Josh from the BitBlock.com has posted a video today in which he is unboxing a load of Animal Crossing e-Reader cards for GameCube, something that was only released in Japan. I guess they worked like nowadays amiibos. What's interesting in the video is we see him unboxing all those MIA characters that haven't been seen since the GameCube days.

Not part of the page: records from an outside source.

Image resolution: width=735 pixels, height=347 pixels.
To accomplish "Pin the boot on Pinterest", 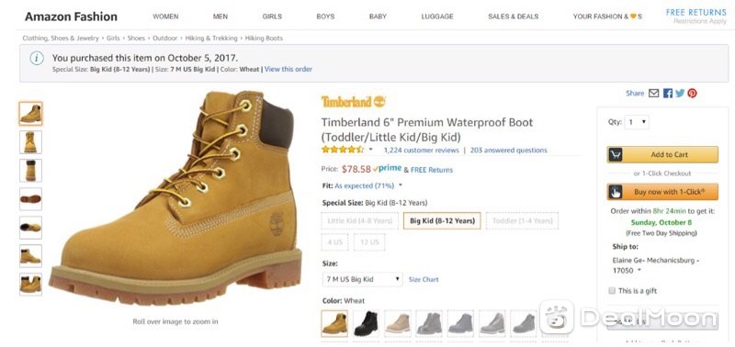I will pyautogui.click(x=692, y=94).
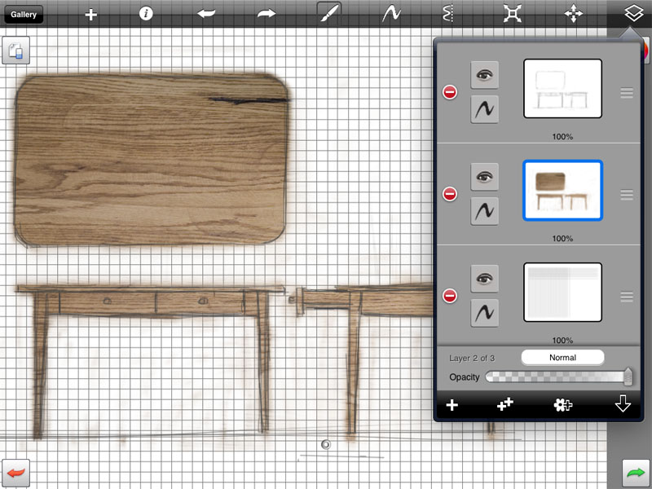Hide the bottom grid layer
This screenshot has height=489, width=652.
point(485,278)
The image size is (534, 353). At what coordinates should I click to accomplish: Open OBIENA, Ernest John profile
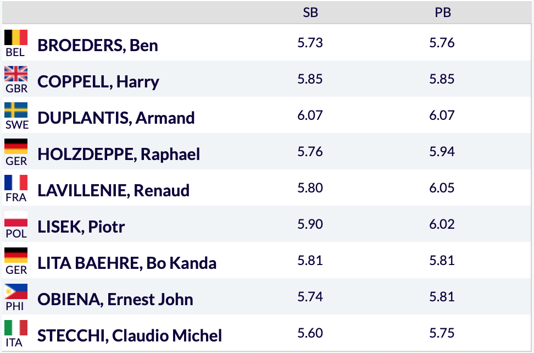point(115,300)
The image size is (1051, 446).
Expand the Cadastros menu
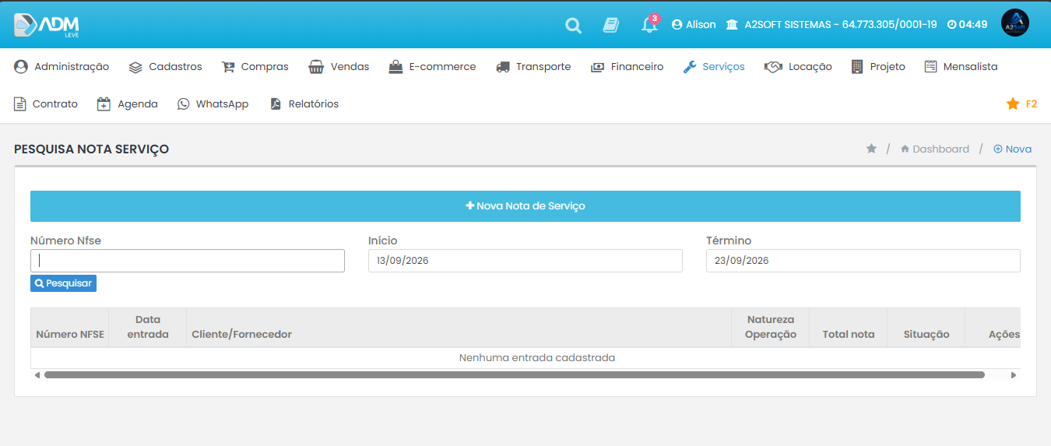165,67
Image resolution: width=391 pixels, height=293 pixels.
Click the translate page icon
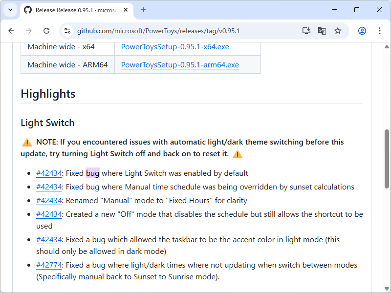[322, 31]
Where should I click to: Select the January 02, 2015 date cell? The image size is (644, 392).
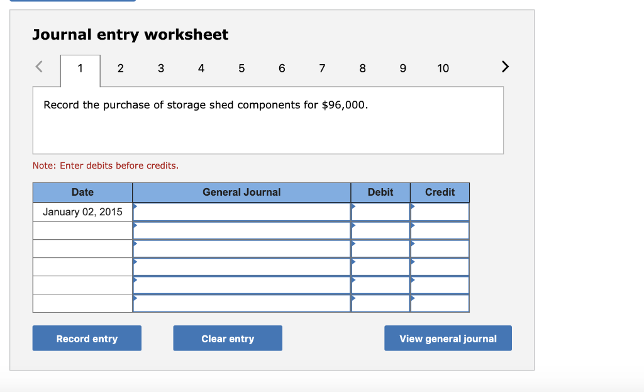click(82, 212)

I'm especially fond of seeing him unboxing Olive at 15:45.My heart skipped a beat ! Man that is my long lost dreamie. Olive who repeatedly called me "sweet pea" and lived in my town, constructed igloos during winters and made hot soup. I wish Nintendo brought her back !


​


----------



## LaBelleFleur (Jan 17, 2015)

That was really neat! I knew the e-reader cards existed, but I didn't realize how many there were or that they were such a collectible.  I had Olive in my town as well! I was hoping to see Liz, as she was my favourite villager from AC:GN.


----------



## Boccages (Jan 18, 2015)

LaBelleFleur (do you speak French BTW ?) I'm glad to see someone else had Olive in his/her town. *Sigh* Those were the good times !


----------



## Eirrinn (Jan 18, 2015)

Omg...I'm so jealous, I wish I had those!


----------



## Spongebob (Jan 18, 2015)

I wanna get like a whole box of those!


----------



## Villager Fan (Jan 18, 2015)

My dear Olive ;_;

Honestly, I hope the Wii U game is packed with MIA villagers, or make them exclusive to amiibo, either as figures or cards.


----------



## Boccages (Jan 19, 2015)

You know her, Villager Fan?


----------



## Miss_March (Jan 19, 2015)

I have some they were released here because I used to buy them at Kmart XD
But if you'd slide it through the e-reader you'd get a special gift from the animal on the card, or special patterns and whatnot they were great and I wanted them all.

*By here I mean USA




Spoiler: My Sprocket e-Reader card


----------



## Villager Fan (Jan 19, 2015)

NouvelleOrange said:


> You know her, Villager Fan?



My first villager I met in my Animal Crossing game for GameCube.


----------



## Boccages (Jan 19, 2015)

Oh I wish I could say the same thing ! You remember the meeting ?


----------